Não descrevo o terror do boticário ao ouvir dizer que o barbeiro ia à casa do alienista.—Vai prendê-lo, pensou ele. E redobraram-lhe as angústias. Com efeito, a tortura moral do boticário naqueles dias de revolução excede a toda a descrição possível. Nunca um homem se achou em mais apertado lance: —a privança do alienista chamava-o ao lado deste, a vitória do barbeiro atraía-o ao barbeiro. Já a simples noticia da sublevação tinha-lhe sacudido fortemente a alma, porque ele sabia a unanimidade do ódio ao alienista; mas a vitória final foi também o golpe final. A esposa, senhora máscula, amiga particular de D. Evarista, dizia que o lugar dele era ao lado de Simão Bacamarte; ao passo que o coração lhe bradava que não, que a causa do alienista estava perdida, e que ninguém, por ato próprio, se amarra a um cadáver.

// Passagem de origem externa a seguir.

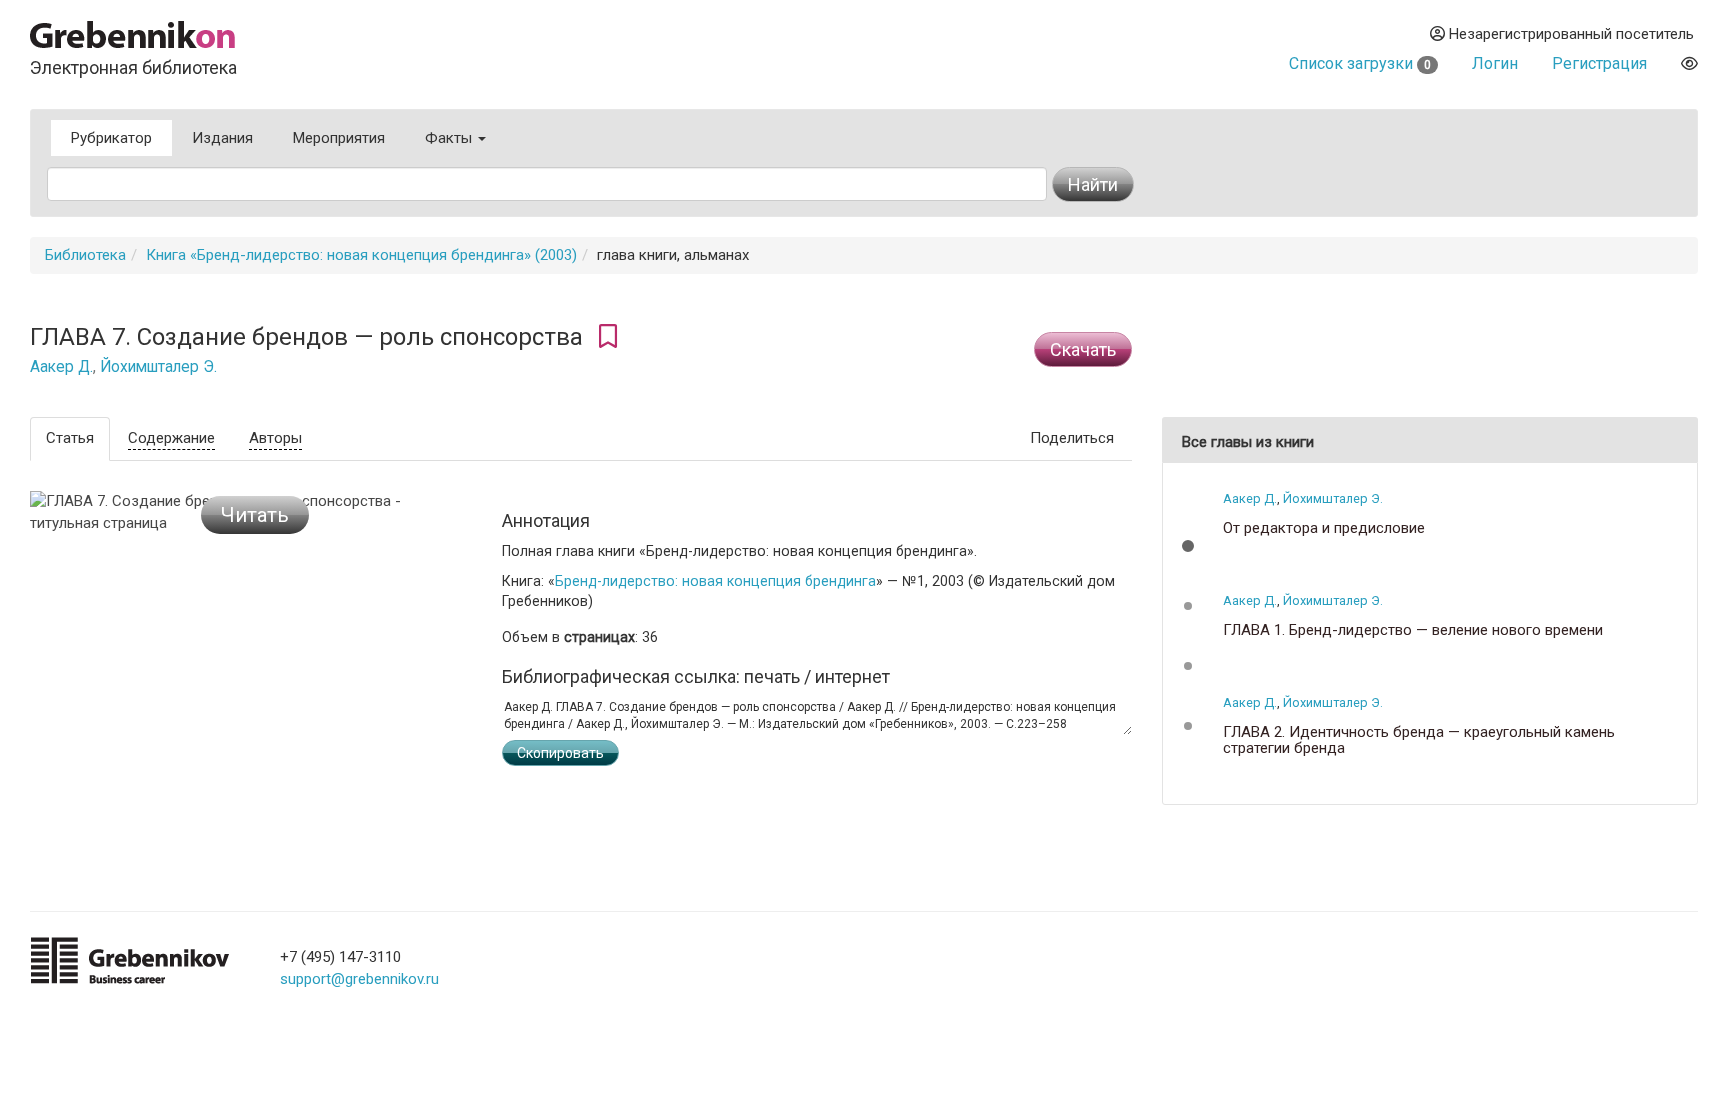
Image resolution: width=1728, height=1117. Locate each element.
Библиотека (85, 255)
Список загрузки (1360, 63)
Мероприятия (339, 138)
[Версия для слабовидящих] (1689, 63)
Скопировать (560, 753)
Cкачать (1083, 349)
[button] (1188, 546)
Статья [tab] (70, 438)
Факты (450, 138)
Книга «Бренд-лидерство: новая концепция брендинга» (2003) (361, 255)
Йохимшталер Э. (158, 367)
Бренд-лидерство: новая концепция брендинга (715, 581)
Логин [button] (1495, 63)
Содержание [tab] (171, 438)
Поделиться (1072, 438)
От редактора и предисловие (1324, 528)
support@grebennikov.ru (359, 979)
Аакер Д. (61, 367)
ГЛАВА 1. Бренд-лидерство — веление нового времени (1413, 630)
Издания (222, 138)
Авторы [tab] (275, 438)
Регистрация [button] (1599, 63)
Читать (255, 515)
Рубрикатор (111, 138)
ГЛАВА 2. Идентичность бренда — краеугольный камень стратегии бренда (1419, 740)
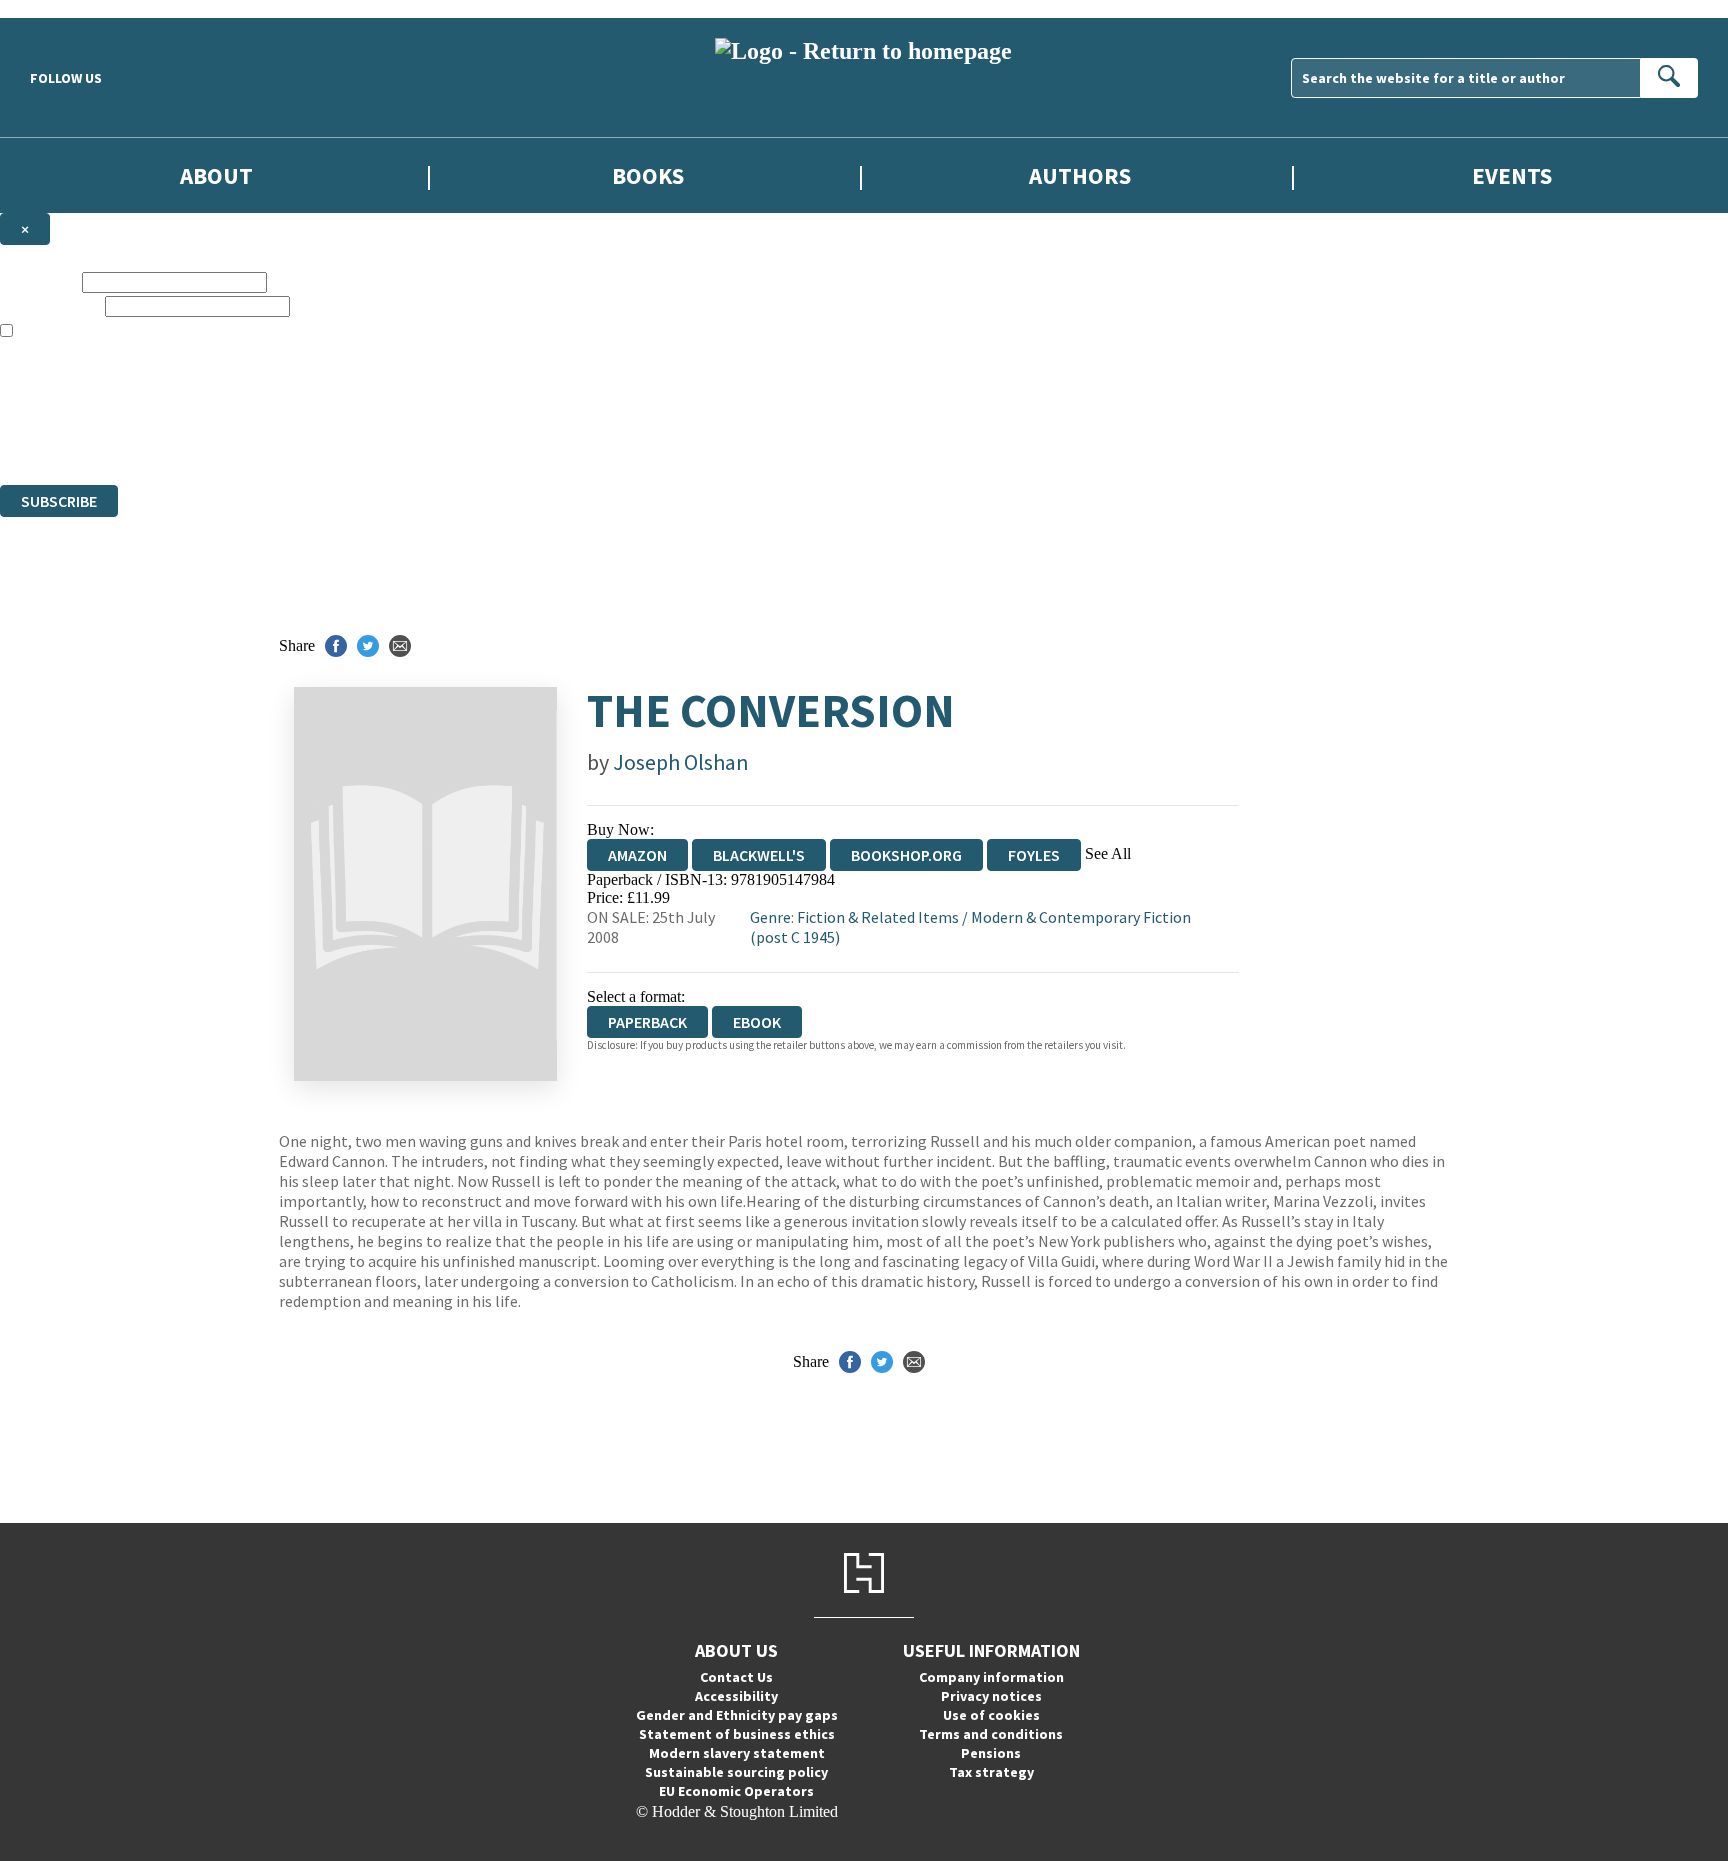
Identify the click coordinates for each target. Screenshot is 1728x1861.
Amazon (637, 855)
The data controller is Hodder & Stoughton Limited (161, 385)
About (216, 175)
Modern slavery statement (737, 1753)
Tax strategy (991, 1772)
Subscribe (59, 501)
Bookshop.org (906, 855)
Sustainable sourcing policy (736, 1772)
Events (1512, 175)
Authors (1080, 175)
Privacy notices (991, 1696)
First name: (39, 281)
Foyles (1034, 855)
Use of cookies (991, 1715)
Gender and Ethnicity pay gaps (737, 1715)
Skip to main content (65, 8)
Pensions (991, 1753)
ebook (757, 1022)
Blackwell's (759, 855)
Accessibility (736, 1696)
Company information (991, 1677)
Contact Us (736, 1677)
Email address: (50, 305)
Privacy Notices (397, 421)
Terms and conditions (991, 1734)
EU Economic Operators (736, 1791)
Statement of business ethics (737, 1734)
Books (648, 175)
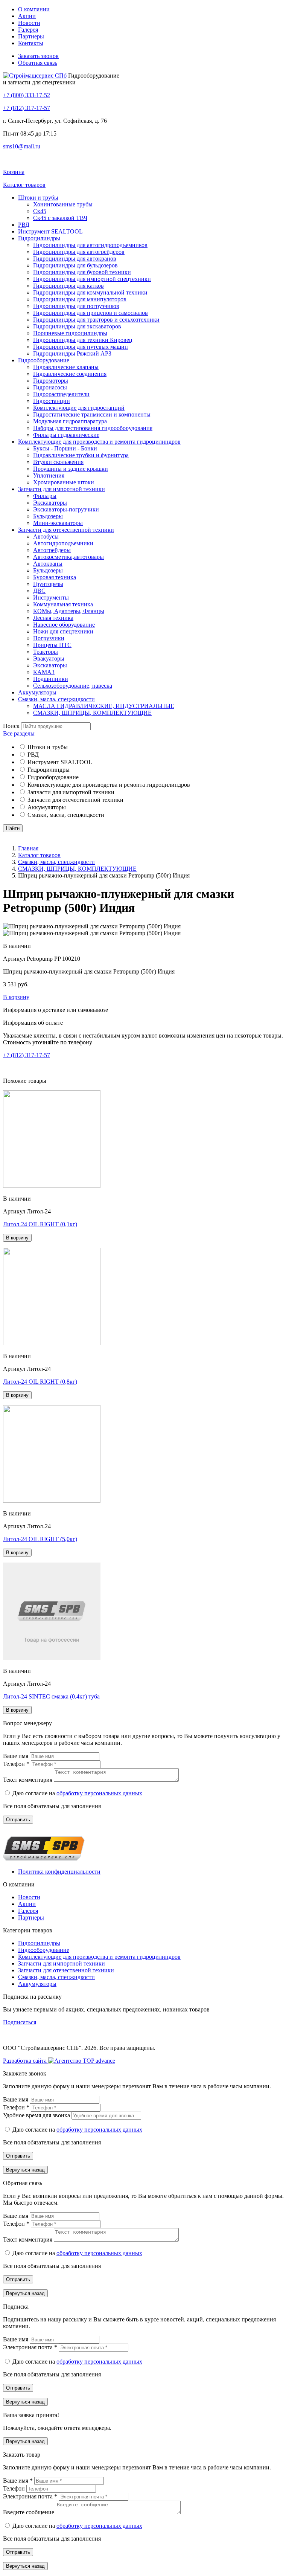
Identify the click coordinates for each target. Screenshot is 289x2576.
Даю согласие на (77, 1793)
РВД (23, 224)
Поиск (11, 726)
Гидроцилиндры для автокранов (74, 258)
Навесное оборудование (64, 624)
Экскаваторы (50, 502)
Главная (28, 848)
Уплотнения (48, 475)
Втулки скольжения (58, 462)
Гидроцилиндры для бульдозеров (75, 265)
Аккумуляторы (37, 692)
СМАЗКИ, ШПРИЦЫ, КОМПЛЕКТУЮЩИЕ (92, 713)
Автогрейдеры (52, 550)
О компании (34, 9)
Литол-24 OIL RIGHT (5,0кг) (40, 1539)
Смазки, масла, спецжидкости (56, 699)
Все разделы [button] (19, 733)
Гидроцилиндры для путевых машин (80, 346)
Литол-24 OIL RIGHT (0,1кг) (40, 1224)
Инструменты (51, 597)
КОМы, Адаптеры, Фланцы (68, 611)
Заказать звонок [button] (38, 56)
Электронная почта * (31, 2347)
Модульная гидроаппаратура (70, 421)
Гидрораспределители (61, 394)
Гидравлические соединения (69, 374)
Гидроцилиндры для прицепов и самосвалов (90, 313)
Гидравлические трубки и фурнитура (81, 455)
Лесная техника (53, 618)
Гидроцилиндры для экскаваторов (77, 326)
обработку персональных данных (99, 1793)
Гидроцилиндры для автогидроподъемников (90, 245)
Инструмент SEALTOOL (50, 231)
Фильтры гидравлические (66, 435)
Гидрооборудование (43, 360)
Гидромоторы (50, 380)
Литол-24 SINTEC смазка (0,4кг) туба (51, 1696)
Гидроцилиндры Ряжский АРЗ (72, 353)
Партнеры (31, 36)
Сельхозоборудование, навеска (72, 685)
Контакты (30, 43)
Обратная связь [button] (37, 63)
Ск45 (39, 211)
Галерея (28, 29)
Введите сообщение (29, 2512)
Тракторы (45, 652)
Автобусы (46, 536)
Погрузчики (48, 638)
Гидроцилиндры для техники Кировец (82, 340)
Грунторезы (48, 584)
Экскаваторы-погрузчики (66, 509)
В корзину (16, 997)
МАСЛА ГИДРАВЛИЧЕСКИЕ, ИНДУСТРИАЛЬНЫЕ (103, 706)
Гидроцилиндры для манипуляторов (79, 299)
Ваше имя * (18, 2480)
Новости (29, 23)
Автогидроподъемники (63, 543)
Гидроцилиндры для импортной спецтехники (92, 279)
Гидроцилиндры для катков (68, 285)
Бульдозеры (48, 516)
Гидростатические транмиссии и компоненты (92, 414)
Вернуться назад (25, 2170)
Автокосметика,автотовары (68, 557)
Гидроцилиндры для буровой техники (82, 272)
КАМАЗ (44, 672)
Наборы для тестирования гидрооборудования (92, 428)
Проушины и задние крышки (70, 468)
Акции (27, 16)
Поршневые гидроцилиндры (70, 333)
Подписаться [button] (19, 2022)
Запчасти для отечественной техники (66, 529)
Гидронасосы (50, 387)
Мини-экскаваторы (58, 523)
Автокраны (47, 563)
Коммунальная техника (63, 604)
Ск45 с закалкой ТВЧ (60, 218)
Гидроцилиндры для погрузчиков (76, 306)
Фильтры (44, 496)
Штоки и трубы (38, 197)
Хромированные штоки (63, 482)
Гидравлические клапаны (66, 367)
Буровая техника (54, 577)
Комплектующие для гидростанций (79, 407)
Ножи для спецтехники (63, 631)
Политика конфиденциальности (59, 1871)
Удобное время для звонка (37, 2115)
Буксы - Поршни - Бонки (65, 448)
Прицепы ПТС (52, 645)
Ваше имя (16, 1756)
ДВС (39, 591)
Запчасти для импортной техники (61, 489)
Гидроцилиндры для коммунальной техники (90, 292)
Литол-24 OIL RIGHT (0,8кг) (40, 1381)
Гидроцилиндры (39, 238)
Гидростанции (51, 401)
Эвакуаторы (48, 658)
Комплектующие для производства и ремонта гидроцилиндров (99, 441)
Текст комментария (28, 1779)
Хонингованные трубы (63, 204)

Fê-lo Catão , é verdade, sed victa Catoni[1], pensava ele, relembrando algumas palestras habituais do Padre Lopes; mas Catão não se atou a uma causa vencida, ele era a própria causa vencida, a causa da república; o seu ato, portanto, foi de egoísta, de um miserável egoísta; minha situação é outra.

Insistindo, porém, a mulher, não achou Crispim Soares outra saída em tal crise senão adoecer; declarou-se doente e meteu-se na cama.

—Lá vai o Porfírio à casa do Dr. Bacamarte, disse-lhe a mulher no dia seguinte à cabeceira da cama; vai acompanhado de gente.

—Vai prendê-lo, pensou o boticário.

Uma idéia traz outra; o boticário imaginou que, uma vez preso o alienista, viriam também buscá-lo a ele na qualidade de cúmplice. Esta idéia foi 0 melhor dos vesicatórios. Crispim Soares ergueu-se, disse que estava bom, que ia sair; e, apesar de todos os esforços e protestos da consorte, vestiu-se e saiu. Os velhos cronistas são unânimes em dizer que a certeza de que o marido ia colocar-se nobremente ao lado do alienista consolou grandemente a esposa do boticário; e notam com muita perspicácia o imenso poder moral de uma ilusão; porquanto, o boticário caminhou resolutamente ao palácio do governo e não à casa do alienista. Ali chegando, mostrou-se admirado de não ver o barbeiro, a quem ia apresentar os seus protestos de adesão, não o tendo feito desde a véspera por enfermo. E tossia com algum custo. Os altos funcionários que lhe ouviam esta declaração, sabedores da intimidade do boticário com o alienista, compreenderam toda a importância da adesão nova e trataram a Crispim Soares com apurado carinho; afirmaram-lhe que o barbeiro não tardava; Sua Senhoria tinha ido à Casa Verde, a negócio importante, mas não tardava. Deram-lhe cadeira, refrescos, elogios; disseram-lhe que a causa do ilustre Porfírio era a de todos os patriotas; ao que o boticário ia repetindo que sim, que nunca pensara outra coisa, que isso mesmo mandaria declarar a Sua Majestade.

Notas[editar]

  1. "Mas para Catão a causa estava perdida" - Citação latina.